* Instrução escrita *
Traduza para o inglês esta frase do trecho sobre Husserl: “O raciocínio verdadeiro é universalmente válido, o raciocínio falso é maculado de subjetividade, portanto instransmissível.”

* Trecho fornecido *
__________________________________________________

Husserl demonstra (Investigações Lógicas; Ideen I) que esse ceticismo apoiado no empirismo suprime-se contradizendo-se. Com efeito, o postulado de base para todo empirismo consiste na afirmação de que a experiência é a única fonte de verdade para qualquer conhecimento: mas essa afirmação mesma deve ser posta à prova da experiência. Ora, a experiência, fornecendo apenas o contingente e o singular, não pode fornecer à ciência o princípio universal e necessário de uma afirmação semelhante. O empirismo não pode ser compreendido pelo empirismo. Por outro lado, é impossível confundir por exemplo o fluxo de estados subjetivos experimentados pelo matemático enquanto ele raciocina e o raciocínio: as operações do raciocínio são definíveis independentemente desse fluxo; pode-se apenas dizer que o matemático raciocina corretamente quando por esse fluxo subjetivo acede à objetividade do raciocínio verdadeiro. Mas essa objetividade ideal é definida por condições lógicas e a verdade do raciocínio (sua não–contradição) impõe-se tanto ao matemático como ao lógico. O raciocínio verdadeiro é universalmente válido, o raciocínio falso é maculado de subjetividade, portanto instransmissível. Do mesmo modo um triângulo retângulo possui uma objetividade ideal no sentido que ele é o sujeito de um conjunto de predicados, inalienáveis sob pena de perder o próprio triângulo retângulo. Para evitar o equívoco da palavra “ideia”, diremos que ele possui uma essência, constituída por todos os predicados cuja supressão imaginária acarretaria a supressão do triângulo em pessoa. Por exemplo, todo triângulo é por essência convexo.

__________________________________________________

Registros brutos
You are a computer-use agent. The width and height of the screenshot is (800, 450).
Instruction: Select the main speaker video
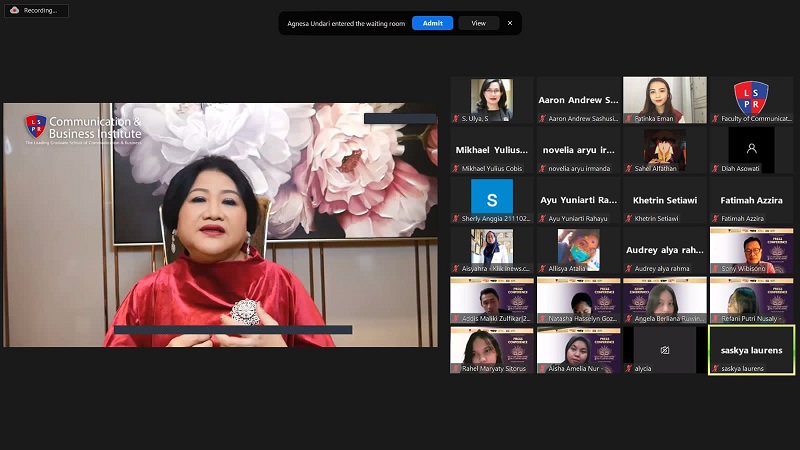[x=220, y=225]
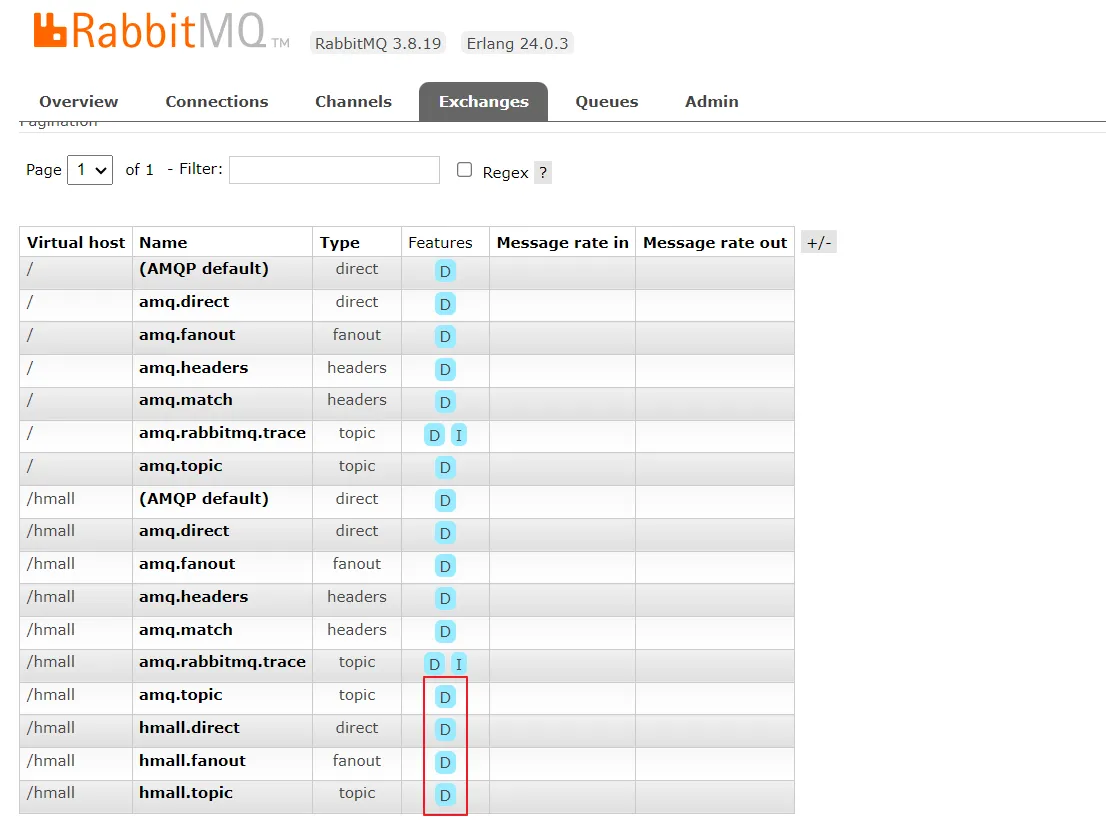Click the D badge for hmall.fanout row
Screen dimensions: 1106x821
point(445,762)
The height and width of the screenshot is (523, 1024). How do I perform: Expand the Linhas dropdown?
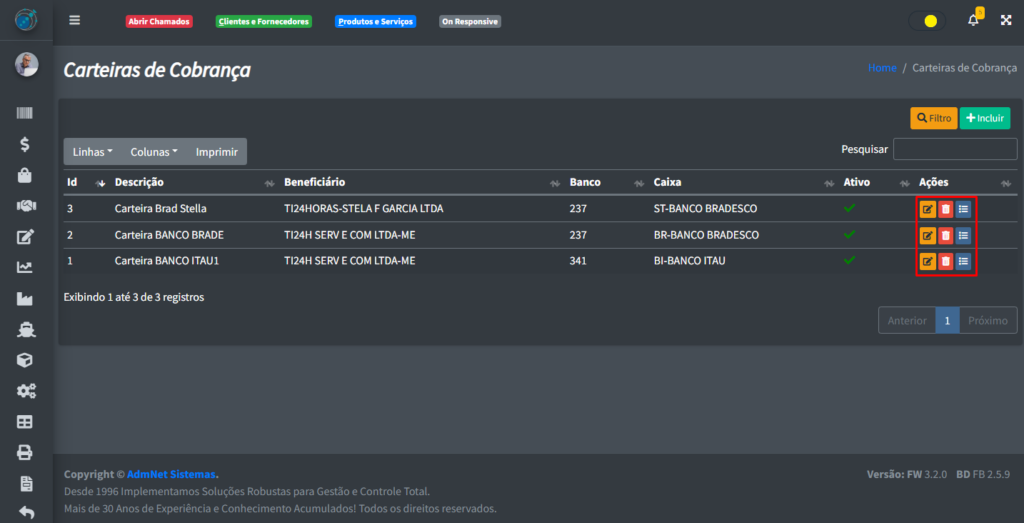click(x=92, y=152)
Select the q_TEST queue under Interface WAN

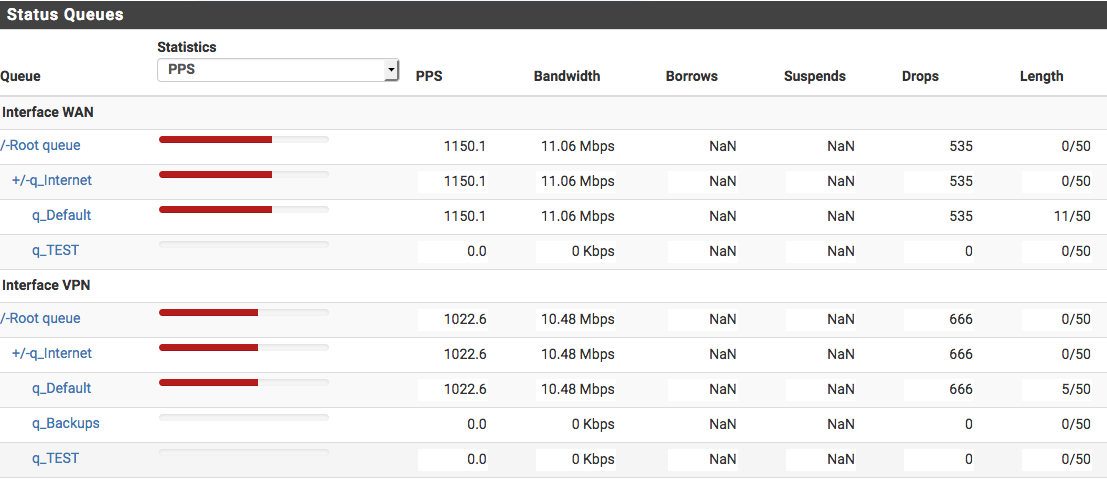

__________________________________________________

* A solução *
True reasoning is universally valid; false reasoning is tainted with subjectivity, and therefore untransmissible.